By Emily Woodruff
Why do some people develop dementia, when others live well into old age without memory problems? While scientists are still figuring out the answer to that question, it’s becoming more apparent that there isn’t just one reason people get dementia—it’s a combination of factors. Researchers focused on four of those potential factors in a recent study that examined how each affects dementia risk: age; whether someone is married, divorced or widowed; weight; and amount of sleep.
The researchers chose those factors because most are modifiable, meaning a person has some control over them.
“By focusing on modifiable risk factors, we are hoping to identify disease risk factors that are amenable to change, enabling the possibility of preventing dementia,” explained corresponding author Rhoda Au, PhD, professor of anatomy and neurobiology.
Boston University School of Medicine scientists looked at data from 1979 to 1983 collected from a project called the Framingham Heart Study. They tracked who developed dementia over the next 30 years, and found that dementia showed a correlation with increasing age, as expected, but also with being a widow, a low Body Mass Index, and getting less than the recommended eight hours of sleep in mid-life.
Age is considered the single greatest risk factor for Alzheimer’s disease, which rarely affects people under the age of 65. In fact, one in three seniors in the U.S. die with some form of dementia.

::::

What you will do>
- A) List the four potential factors that, according to the dementia article, the researchers examined for their effect on dementia risk.
- B) Extend the article on dementia risk factors past its last sentence.

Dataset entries
::::

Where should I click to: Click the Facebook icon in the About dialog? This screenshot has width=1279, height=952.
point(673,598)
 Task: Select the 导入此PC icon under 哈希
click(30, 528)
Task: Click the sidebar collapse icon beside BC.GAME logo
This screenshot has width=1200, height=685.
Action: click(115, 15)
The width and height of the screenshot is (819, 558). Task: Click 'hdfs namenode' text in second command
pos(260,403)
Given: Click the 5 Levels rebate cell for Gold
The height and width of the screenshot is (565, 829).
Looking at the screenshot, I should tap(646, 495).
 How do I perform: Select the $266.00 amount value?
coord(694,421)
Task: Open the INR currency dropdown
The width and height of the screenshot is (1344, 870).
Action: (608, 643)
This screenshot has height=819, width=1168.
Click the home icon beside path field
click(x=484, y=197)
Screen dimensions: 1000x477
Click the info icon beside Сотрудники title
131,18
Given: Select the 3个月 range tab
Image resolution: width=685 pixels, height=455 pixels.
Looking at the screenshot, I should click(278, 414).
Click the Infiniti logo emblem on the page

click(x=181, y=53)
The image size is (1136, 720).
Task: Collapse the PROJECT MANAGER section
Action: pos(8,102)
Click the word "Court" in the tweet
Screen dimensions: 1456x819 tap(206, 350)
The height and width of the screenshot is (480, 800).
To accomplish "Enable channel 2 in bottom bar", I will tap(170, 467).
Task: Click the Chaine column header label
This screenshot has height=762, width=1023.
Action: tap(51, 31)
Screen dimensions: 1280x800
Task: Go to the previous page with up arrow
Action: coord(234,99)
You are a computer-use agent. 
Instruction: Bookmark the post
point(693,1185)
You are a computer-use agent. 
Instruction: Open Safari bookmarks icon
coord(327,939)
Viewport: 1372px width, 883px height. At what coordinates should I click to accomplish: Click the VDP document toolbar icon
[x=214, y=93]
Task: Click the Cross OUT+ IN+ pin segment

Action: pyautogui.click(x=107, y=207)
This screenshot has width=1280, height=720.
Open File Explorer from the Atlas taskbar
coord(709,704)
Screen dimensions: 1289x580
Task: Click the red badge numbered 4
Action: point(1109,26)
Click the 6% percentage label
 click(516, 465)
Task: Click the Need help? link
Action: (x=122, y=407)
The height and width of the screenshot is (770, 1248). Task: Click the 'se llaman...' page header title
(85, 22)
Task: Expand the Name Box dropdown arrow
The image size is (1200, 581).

::::

Your written answers>
- A)
1. Age
2. Whether someone is married, divorced or widowed
3. Weight
4. Amount of sleep

- B)
Being underweight has been tied to dementia risk in the past—a 2015 study showed that people who had a BMI lower than 20 had a 34 percent higher risk of dementia. However, previous studies found that obesity increases risk of dementia, along with risk of heart disease and diabetes, both of which skyrocket a person’s chances of developing dementia.
And while being married has been shown to have benefits for the brain, other studies have pointed out that having close friends might be just as good when it comes to dementia prevention.
“The link with marital status is not well established and we need to see more research before we could confidently say that this contributes to our risk,” said James Pickett, Ph.D., Head of Research at Alzheimer’s Society.
Lack of sleep and abnormal circadian rhythms have long been associated with dementia, but some studies suggest that abnormal sleep in mid-life is an indicator that Alzheimer’s is already on its way. It then becomes a question of which came first: Did the poor sleep lead to Alzheimer’s, or did impending Alzheimer’s cause the disruption in sleep?
But experts not involved in the study said that the length of the study indicated that the risk factors examined probably were not just early symptoms of the disease. “One of the strengths of this research is the 30-year follow up of the participants which indicates these changes are most likely to be risk factors rather than the early stages of the condition,” said Pickett.
Considering that there is no effective treatment for dementia, identifying risk factors people can control could reduce dementia risk—especially because the risk factors this study examined are easy to quantify.
“We wanted to identify information that any physician or even non-physician has easy access to in determining potential increased future risk for dementia,” said Au. “Most dementia screening tools require specialized training or testing, but the front line for screening are primary care physicians or family members,” said Au.
This study was published in the Journal of Alzheimer’s Disease.